The key point to emphasise to the client is that even if he is successful and the court makes a costs order in his favour against the opponent, he may have incurred costs which are not recoverable from his opponent. The primary liability for these costs remains with the client. This does not mean that the winner will get back all his costs. So that they can be classed as 'reasonable' the winner's bill of costs is scrutinised by the Court and the various sums approved or altered as the District Judge seems fit.
This is called an Assessment of costs (formerly called "Taxation"). The drawing and preparing of a Bill of Costs is a specialised activity and many firms of Solicitors send them out to be prepared by specialist costs draughtsman. As the case is on the fast track, a statement of costs would have been lodged at the court 24 hours before the trial. Since the introduction of the CPR, Judges at all levels are required to assess costs summarily at the end of a trial on the fast track or at the conclusion of any other hearing which has lasted not more than one day.
Thus a summary assessment would follow. Case management is the form of training that is given to judges on how to handle cases. Thus, refers to systems in which court or tribunal officials assume closer administrative control over the litigation process than is traditionally associated with common law litigation. The Court itself is under a duty to further the overriding objectives of the CPR (speed, ease and the cutting down of costs), by actively managing cases.
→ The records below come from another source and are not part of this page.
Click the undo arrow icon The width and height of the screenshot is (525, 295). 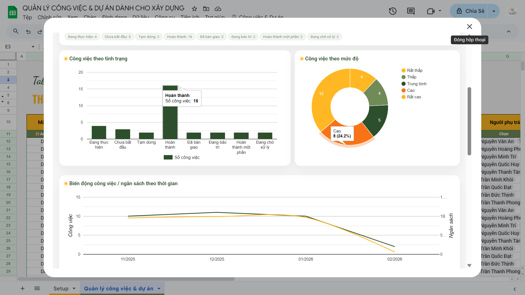click(x=28, y=32)

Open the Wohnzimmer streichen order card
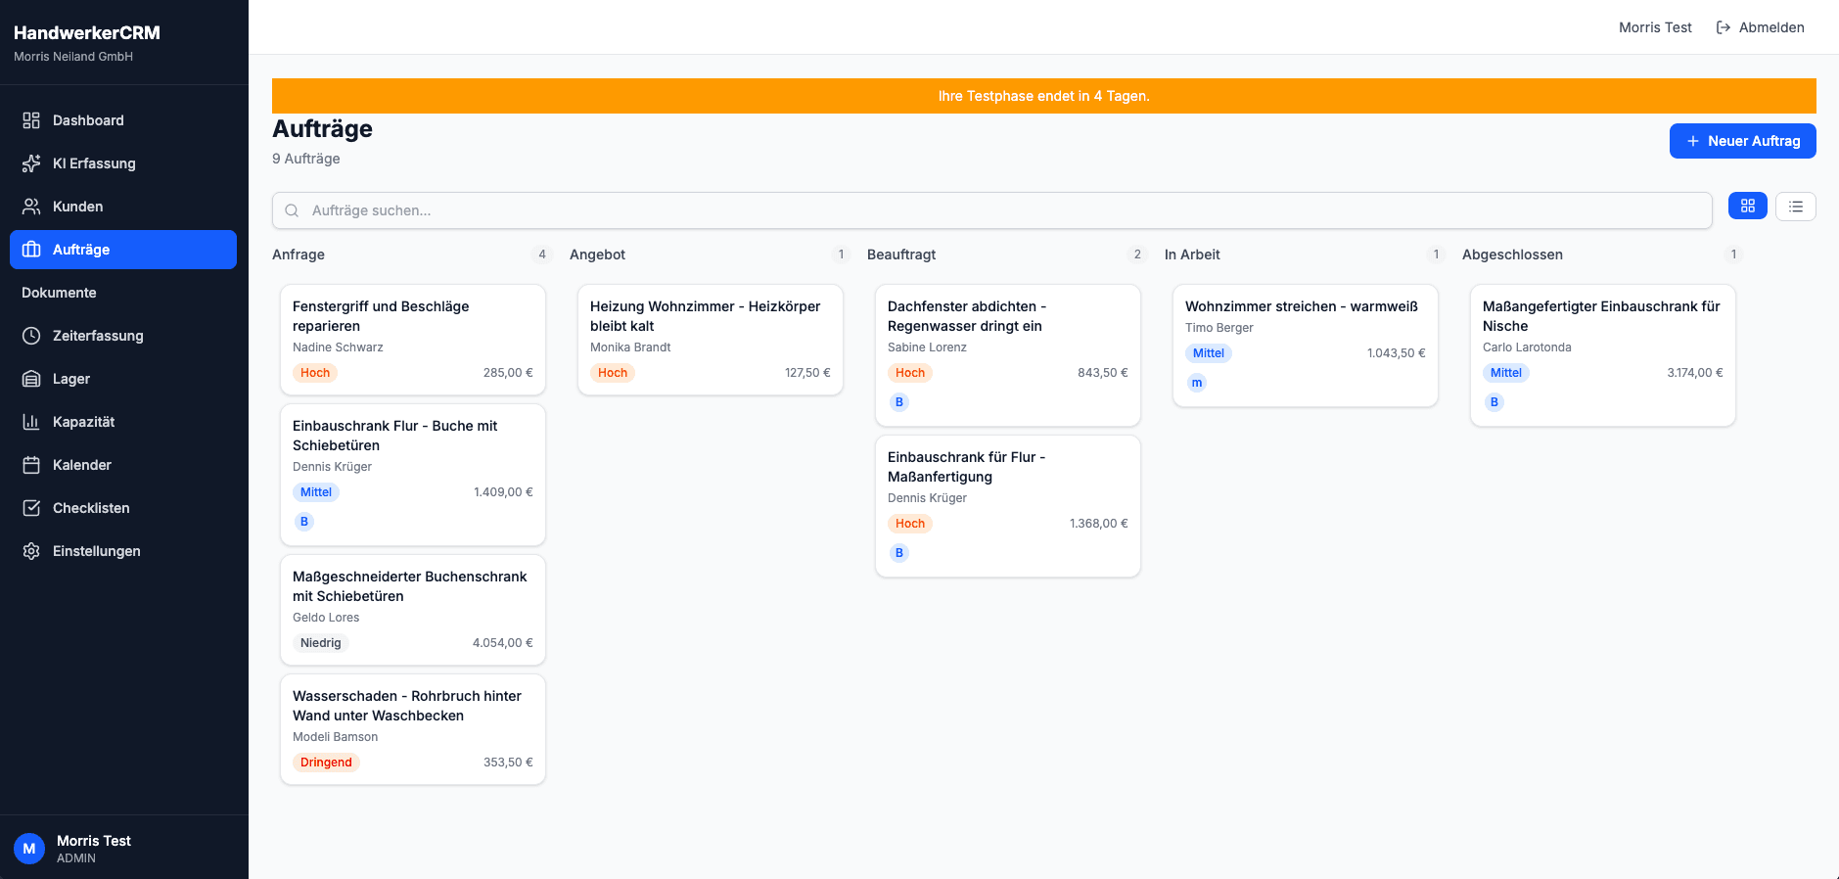click(x=1305, y=345)
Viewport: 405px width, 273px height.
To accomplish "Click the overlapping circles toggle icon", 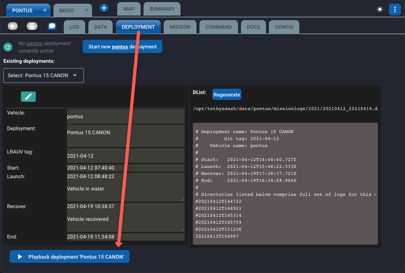I will (x=13, y=26).
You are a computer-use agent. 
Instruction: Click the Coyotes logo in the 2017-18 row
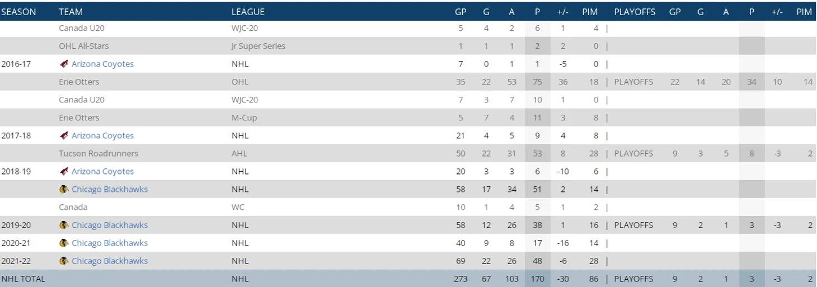[x=64, y=135]
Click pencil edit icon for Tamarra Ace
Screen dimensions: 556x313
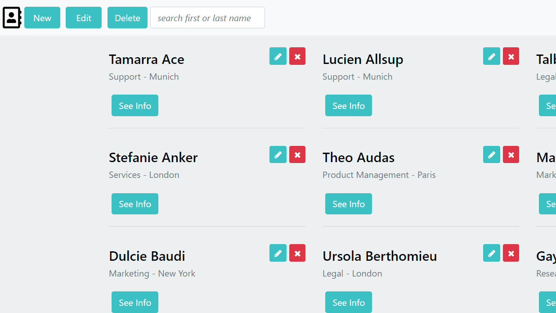(x=278, y=56)
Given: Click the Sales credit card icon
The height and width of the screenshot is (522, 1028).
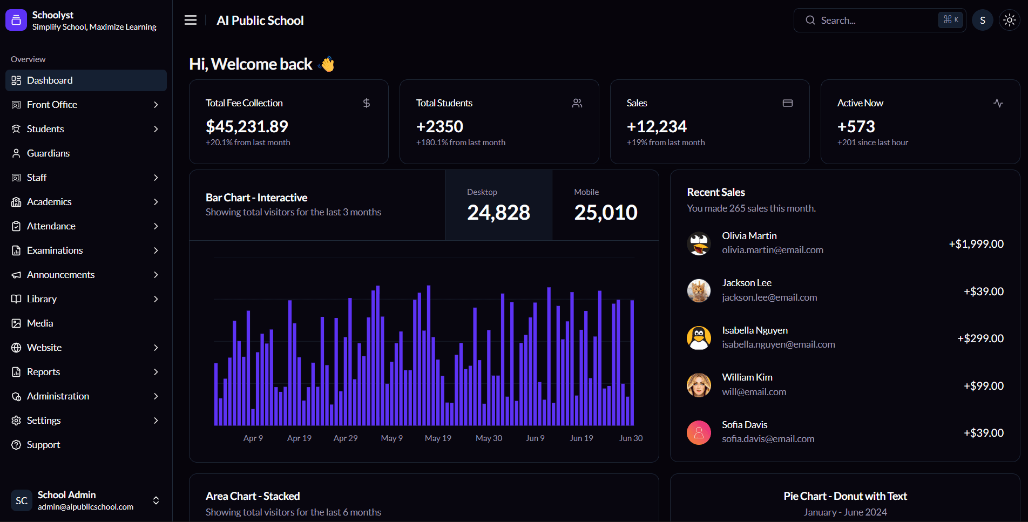Looking at the screenshot, I should (x=788, y=103).
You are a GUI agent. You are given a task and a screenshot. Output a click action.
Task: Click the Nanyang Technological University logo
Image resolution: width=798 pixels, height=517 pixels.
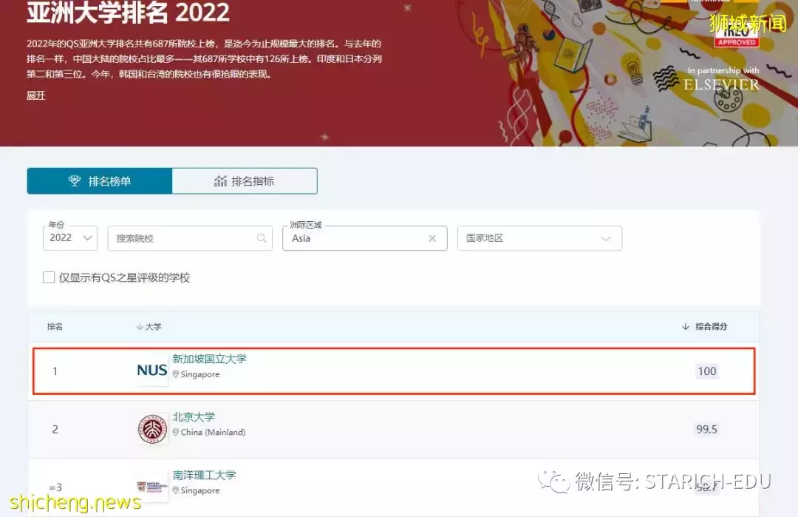click(151, 486)
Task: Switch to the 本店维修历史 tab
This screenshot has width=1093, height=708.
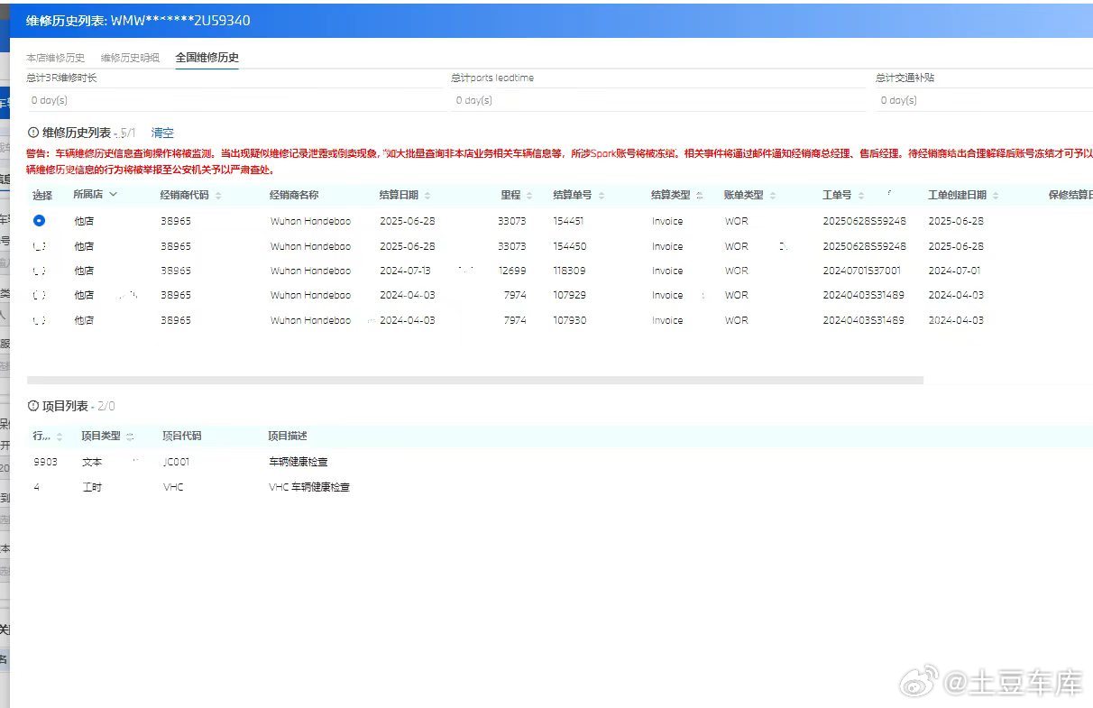Action: [55, 58]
This drastically alters the role of the Court away from merely adjudicating on whatever cases the parties choose to present. Instead, it propels the judge into the arena, so to speak, – it makes him more active in the pre-trial matters to ensure not merely that the litigation progresses smoothly, but also that every aspect of the dispute is considered in terms of time and expense before allowing it to continue. Also, and this is also important, to assist the parties, if possible, in settling the dispute or seeking other means of resolving it. Rule 1.
4(2) sets out some (but not all) of the ways in which the court may actively manage cases which include for example: identifying the issues at an early stage; deciding the order in which issues are to be resolved; helping the parties to settle the whole or part of the case; dealing with the case without the parties needing to attend at court etc… This expansion of the role of the court in the litigation process has considerable implications not only for the parties but also for their legal advisers. No longer will lawyers be able to drag cases out, or sit on files. If they do, the court will intervene.
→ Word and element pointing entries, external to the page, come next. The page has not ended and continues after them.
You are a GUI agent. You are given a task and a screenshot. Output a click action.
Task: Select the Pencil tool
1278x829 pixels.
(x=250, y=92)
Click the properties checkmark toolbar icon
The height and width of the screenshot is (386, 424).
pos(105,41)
Judges have been given special training in case management and it may not be out of the question for a firm of solicitors to receive a phone call direct from a District Judge wanting to know exactly what the current position is. The claim will be transferred, by the District Judge to one of three Tracks – the Small Claims Track, the Fast Track or the Multi-Track. Each of these tracks offer a different degree of case management. Directions by the District Judge (i. e. instructions about what the parties must do to prepare the case for trial or hearing), will be proportionate to the value of the claim, its importance, its complexity and so on.
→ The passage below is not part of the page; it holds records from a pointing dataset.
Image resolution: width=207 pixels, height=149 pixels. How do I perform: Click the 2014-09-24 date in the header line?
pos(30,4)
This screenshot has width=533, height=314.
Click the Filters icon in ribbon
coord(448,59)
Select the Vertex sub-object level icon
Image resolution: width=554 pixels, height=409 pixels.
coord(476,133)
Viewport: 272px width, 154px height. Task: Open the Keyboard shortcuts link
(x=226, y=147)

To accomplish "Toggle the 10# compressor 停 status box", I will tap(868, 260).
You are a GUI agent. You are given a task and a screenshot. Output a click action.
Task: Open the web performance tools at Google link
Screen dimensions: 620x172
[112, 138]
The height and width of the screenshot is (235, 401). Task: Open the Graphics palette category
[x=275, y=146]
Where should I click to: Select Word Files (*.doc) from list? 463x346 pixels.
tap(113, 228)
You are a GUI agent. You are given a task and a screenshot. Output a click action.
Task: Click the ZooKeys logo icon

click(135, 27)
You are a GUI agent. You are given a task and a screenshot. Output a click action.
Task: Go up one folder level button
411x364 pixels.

Each track requires a different degree of case monitoring, that is, the more complex or important the case is, the more "milestone" events there are likely to be. Failure to comply with directions within the time limits specified can lead to sanctions being applied by the court. These sanctions will, in the main, be monetary sanctions affecting costs, but the ultimate sanction is having the claim or defence struck out. Thus, the 3 tracks have been designed to implement the overriding objectives (speed, ease and the cutting down of costs) of the CPR.